Expressao Cartaz de 15/3/2002
"Casa do mundo"
Pintura, escultura, instalação e vídeo de uma artista catalã
SUSANA SOLANO
(Porta 33, Funchal, até 3 de Maio)
Duas vastas exposições da escultura de Susana Solano foram vistas em Serralves, em 97, e no Museu de Sintra, em 2001, e outras mostras da galeria Quadrado Azul, do Porto, alargaram o contacto com esta artista catalã que é, desde os anos 80, um dos nomes maiores da arte contemporânea internacional. Agora é a Porta 33, no Funchal, que dá a ver a sua obra, mantendo uma notável regra distintiva de apresentação de trabalhos inéditos e, quando possível, resultantes de um contacto directo dos artistas com a Madeira.
Susana Solano ocupa cinco salas do edifício habitado pela Porta 33, com trabalhos de diferente natureza, usando-as como um itinerário através da sua obra, dos seus interesses e motivações. Essa diversidade de direcções não é a anulação de uma autoria ou de um sujeito criador, por uma eventual dispersão de «estilos», mas, pelo contrário, uma abertura de pistas interpretativas sobre o que a move, tornando visível a rede de relações que associa a formalização mais densamente ambígua, ou secreta, das suas esculturas à experiência emocional do mundo.
Uma primeira sala mostra pinturas sobre papel, a que a artista prefere chamar desenhos, da mesma série, «La Piel de Nadie», que a Quadrado Azul já expôs e que foi objecto de uma co-edição em livro. De grande formato quase quadrado, realizadas manualmente com pigmentos e látex, os nove desenhos-pinturas integralmente preenchidos por manchas e gestos informes reconhecem-se como «campos de acção», como diz Aurora Garcia no prefácio, no sentido em que neles se depositam e movem «transferências de energia em estado puro, onde o tacto se erige em factor primordial» da relação com as matérias.
No piso superior, uma sala é ocupada com a instalação de três peças em vime, realizadas por artesãs da Madeira a partir dos estudos desenhados pela escultora - o título comum, Salgados, refere o lugar de execução. São duas colunas de diferente perfil, elevadas e interrompidas por uma fissura mínima, e uma forma aberta e redonda, feminina, sugerindo um largo recipiente ou vaso, que deixa visível a estrutura metálica da armação. Se esta última transporta referências ao uso doméstico do vime, as duas formas arquitectónicas tecidas neste material subvertem pela própria ductilidade do vime a função habitual de sustentação das colunas, que são aqui corpos vegetais recriados, cariátides não figurativas. Ao lado, algumas obras gravadas, próximas dos desenhos, expõem-se na sala da livraria, associando diferentes objectos editados e também o reino da palavra ao da visibilidade muda.

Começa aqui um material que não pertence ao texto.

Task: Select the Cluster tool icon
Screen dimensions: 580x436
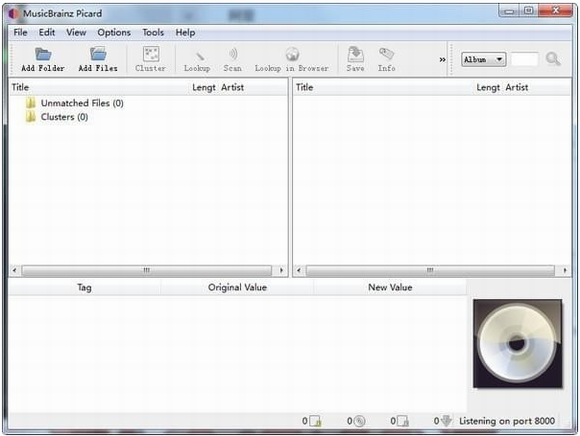Action: pos(151,54)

Outro andar acima, o chão de um quarto é recoberto por um pavimento de triângulos e losangos de duas cores, de ferro galvanizado e negro, que se distribuem aleatoriamente sem deixarem de evocar as padronizações decorativas dos revestimentos em azulejo. Arabesco, este o título, retoma em diferentes dimensões uma das instalações que Susana Solano realizou recentemente num palácio de Granada. Se a horizontalidade é uma característica presente em muitas obras da escultora, quer estas se configurem como recintos, espaços domésticos ou paisagens, quer evoquem mobiliário ou se alonguem como tapetes de malhas metálicas, esta proposta de um chão (muito diferente dos de Carl André) poderia situar-se numa continuidade de reflexões sobre a condição da escultura formalista que, depois de abandonar o pedestal, anulou também o objecto reconhecível enquanto tal, se não fosse aqui essencial, chegados a um limiar de desaparição da «obra», a presença de uma regra de composição, mesmo aleatória, e a referência concreta à decoração, como tradição e necessidade.
O vídeo Lugares Adjacentes (o primeiro que a artista exibe como obra autónoma) é a justaposição sequencial de três registos realizados sem outra regra de montagem que as interrupções de filmagem, embora, em vez de material em bruto, se use em dois casos a câmara lenta e num deles a inversão da imagem: vêem-se as chamas de uma fogueira, as evoluções de uma anémona no Oceanário de Lisboa e crianças negras na Etiópia que estendem as mãos para o observador que as filma. São sempre diferentes estados de energia que se observam, sucessivas presenças da forma e do informe, do elemento natural ao viver humano, sobre os quais se exerce, noutro lugares, a intervenção simbólica da artista.